| TASK |
Can you copy out every one of the lines below word for word, changing nothing?

--- START RECORDS TO USE ---

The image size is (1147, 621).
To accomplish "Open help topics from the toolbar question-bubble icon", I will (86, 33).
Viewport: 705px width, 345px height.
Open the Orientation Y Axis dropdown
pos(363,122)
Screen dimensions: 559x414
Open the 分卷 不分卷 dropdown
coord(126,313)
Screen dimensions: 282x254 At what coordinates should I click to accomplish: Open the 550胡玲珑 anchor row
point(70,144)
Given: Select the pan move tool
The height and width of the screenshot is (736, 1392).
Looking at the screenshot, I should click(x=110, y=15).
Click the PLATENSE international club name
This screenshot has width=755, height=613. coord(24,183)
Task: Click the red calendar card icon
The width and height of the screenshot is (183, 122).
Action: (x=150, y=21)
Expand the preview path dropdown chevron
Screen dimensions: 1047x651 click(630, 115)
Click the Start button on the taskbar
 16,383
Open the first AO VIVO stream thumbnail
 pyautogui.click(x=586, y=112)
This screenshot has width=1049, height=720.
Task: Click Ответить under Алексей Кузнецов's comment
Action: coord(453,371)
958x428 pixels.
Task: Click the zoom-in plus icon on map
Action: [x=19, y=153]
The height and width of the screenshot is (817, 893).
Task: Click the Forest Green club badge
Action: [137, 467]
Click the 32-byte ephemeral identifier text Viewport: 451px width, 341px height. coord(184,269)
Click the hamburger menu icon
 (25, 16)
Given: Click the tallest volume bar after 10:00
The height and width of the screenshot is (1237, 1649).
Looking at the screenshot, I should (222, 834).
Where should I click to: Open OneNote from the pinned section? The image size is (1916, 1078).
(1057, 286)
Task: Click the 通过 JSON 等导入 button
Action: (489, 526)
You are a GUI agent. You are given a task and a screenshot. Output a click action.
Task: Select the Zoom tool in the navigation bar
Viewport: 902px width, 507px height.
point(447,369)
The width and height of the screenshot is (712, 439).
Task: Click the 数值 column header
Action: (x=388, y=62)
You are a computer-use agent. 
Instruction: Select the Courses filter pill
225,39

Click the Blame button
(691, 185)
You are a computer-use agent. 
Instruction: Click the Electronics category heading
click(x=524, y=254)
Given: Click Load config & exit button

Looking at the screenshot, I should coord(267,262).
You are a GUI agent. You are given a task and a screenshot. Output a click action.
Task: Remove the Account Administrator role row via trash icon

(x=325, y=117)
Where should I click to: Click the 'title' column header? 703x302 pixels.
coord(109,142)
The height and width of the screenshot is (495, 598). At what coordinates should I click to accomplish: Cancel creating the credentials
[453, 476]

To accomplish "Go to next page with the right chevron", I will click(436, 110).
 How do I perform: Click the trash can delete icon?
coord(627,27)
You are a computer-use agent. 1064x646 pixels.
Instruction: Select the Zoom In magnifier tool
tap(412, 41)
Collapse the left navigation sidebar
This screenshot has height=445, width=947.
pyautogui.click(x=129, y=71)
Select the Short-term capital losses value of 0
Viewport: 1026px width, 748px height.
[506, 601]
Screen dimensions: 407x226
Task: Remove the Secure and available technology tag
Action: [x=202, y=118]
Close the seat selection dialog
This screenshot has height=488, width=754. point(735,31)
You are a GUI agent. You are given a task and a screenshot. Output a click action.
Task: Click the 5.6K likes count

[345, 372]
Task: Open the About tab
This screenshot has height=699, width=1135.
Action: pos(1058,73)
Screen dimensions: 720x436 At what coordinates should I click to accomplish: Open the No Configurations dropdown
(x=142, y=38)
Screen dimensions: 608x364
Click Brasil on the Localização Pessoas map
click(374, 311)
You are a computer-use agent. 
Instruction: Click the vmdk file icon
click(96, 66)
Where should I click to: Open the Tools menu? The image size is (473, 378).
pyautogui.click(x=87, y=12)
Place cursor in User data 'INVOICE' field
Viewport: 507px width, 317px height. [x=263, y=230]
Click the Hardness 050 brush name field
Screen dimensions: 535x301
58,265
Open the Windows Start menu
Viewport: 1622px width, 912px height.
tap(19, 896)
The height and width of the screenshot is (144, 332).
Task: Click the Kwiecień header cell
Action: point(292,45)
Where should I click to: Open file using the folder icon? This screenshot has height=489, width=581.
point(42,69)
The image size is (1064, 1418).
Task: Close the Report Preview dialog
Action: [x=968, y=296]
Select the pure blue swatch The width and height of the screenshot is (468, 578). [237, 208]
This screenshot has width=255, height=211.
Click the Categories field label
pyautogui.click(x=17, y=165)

--- END RECORDS TO USE ---

| SOLUTION BELOW |
The image size is (1147, 621).
To accomplish "Open help topics from the toolbar question-bubble icon", I will (86, 33).
Viewport: 705px width, 345px height.
Open the Orientation Y Axis dropdown
pos(363,122)
Screen dimensions: 559x414
Open the 分卷 不分卷 dropdown
coord(126,313)
Screen dimensions: 282x254 At what coordinates should I click to accomplish: Open the 550胡玲珑 anchor row
point(70,144)
Given: Select the pan move tool
The height and width of the screenshot is (736, 1392).
Looking at the screenshot, I should click(x=110, y=15).
Click the PLATENSE international club name
This screenshot has width=755, height=613. coord(24,183)
Task: Click the red calendar card icon
The width and height of the screenshot is (183, 122).
Action: (x=150, y=21)
Expand the preview path dropdown chevron
Screen dimensions: 1047x651 click(630, 115)
Click the Start button on the taskbar
 16,383
Open the first AO VIVO stream thumbnail
 pyautogui.click(x=586, y=112)
This screenshot has width=1049, height=720.
Task: Click Ответить under Алексей Кузнецов's comment
Action: coord(453,371)
958x428 pixels.
Task: Click the zoom-in plus icon on map
Action: [x=19, y=153]
The height and width of the screenshot is (817, 893).
Task: Click the Forest Green club badge
Action: [137, 467]
Click the 32-byte ephemeral identifier text Viewport: 451px width, 341px height. coord(184,269)
Click the hamburger menu icon
 (25, 16)
Given: Click the tallest volume bar after 10:00
The height and width of the screenshot is (1237, 1649).
Looking at the screenshot, I should (222, 834).
Where should I click to: Open OneNote from the pinned section? The image size is (1916, 1078).
(1057, 286)
Task: Click the 通过 JSON 等导入 button
Action: (489, 526)
You are a GUI agent. You are given a task and a screenshot. Output a click action.
Task: Select the Zoom tool in the navigation bar
Viewport: 902px width, 507px height.
point(447,369)
The width and height of the screenshot is (712, 439).
Task: Click the 数值 column header
Action: (x=388, y=62)
You are a computer-use agent. 
Instruction: Select the Courses filter pill
225,39

Click the Blame button
(691, 185)
You are a computer-use agent. 
Instruction: Click the Electronics category heading
click(x=524, y=254)
Given: Click Load config & exit button

Looking at the screenshot, I should coord(267,262).
You are a GUI agent. You are given a task and a screenshot. Output a click action.
Task: Remove the Account Administrator role row via trash icon

(x=325, y=117)
Where should I click to: Click the 'title' column header? 703x302 pixels.
coord(109,142)
The height and width of the screenshot is (495, 598). At what coordinates should I click to accomplish: Cancel creating the credentials
[453, 476]

To accomplish "Go to next page with the right chevron", I will click(436, 110).
 How do I perform: Click the trash can delete icon?
coord(627,27)
You are a computer-use agent. 1064x646 pixels.
Instruction: Select the Zoom In magnifier tool
tap(412, 41)
Collapse the left navigation sidebar
This screenshot has height=445, width=947.
pyautogui.click(x=129, y=71)
Select the Short-term capital losses value of 0
Viewport: 1026px width, 748px height.
[506, 601]
Screen dimensions: 407x226
Task: Remove the Secure and available technology tag
Action: [x=202, y=118]
Close the seat selection dialog
This screenshot has height=488, width=754. point(735,31)
You are a GUI agent. You are given a task and a screenshot. Output a click action.
Task: Click the 5.6K likes count

[345, 372]
Task: Open the About tab
This screenshot has height=699, width=1135.
Action: pos(1058,73)
Screen dimensions: 720x436 At what coordinates should I click to accomplish: Open the No Configurations dropdown
(x=142, y=38)
Screen dimensions: 608x364
Click Brasil on the Localização Pessoas map
click(374, 311)
You are a computer-use agent. 
Instruction: Click the vmdk file icon
click(96, 66)
Where should I click to: Open the Tools menu? The image size is (473, 378).
pyautogui.click(x=87, y=12)
Place cursor in User data 'INVOICE' field
Viewport: 507px width, 317px height. [x=263, y=230]
Click the Hardness 050 brush name field
Screen dimensions: 535x301
58,265
Open the Windows Start menu
Viewport: 1622px width, 912px height.
tap(19, 896)
The height and width of the screenshot is (144, 332).
Task: Click the Kwiecień header cell
Action: point(292,45)
Where should I click to: Open file using the folder icon? This screenshot has height=489, width=581.
point(42,69)
The image size is (1064, 1418).
Task: Close the Report Preview dialog
Action: [x=968, y=296]
Select the pure blue swatch The width and height of the screenshot is (468, 578). [237, 208]
This screenshot has width=255, height=211.
Click the Categories field label
pyautogui.click(x=17, y=165)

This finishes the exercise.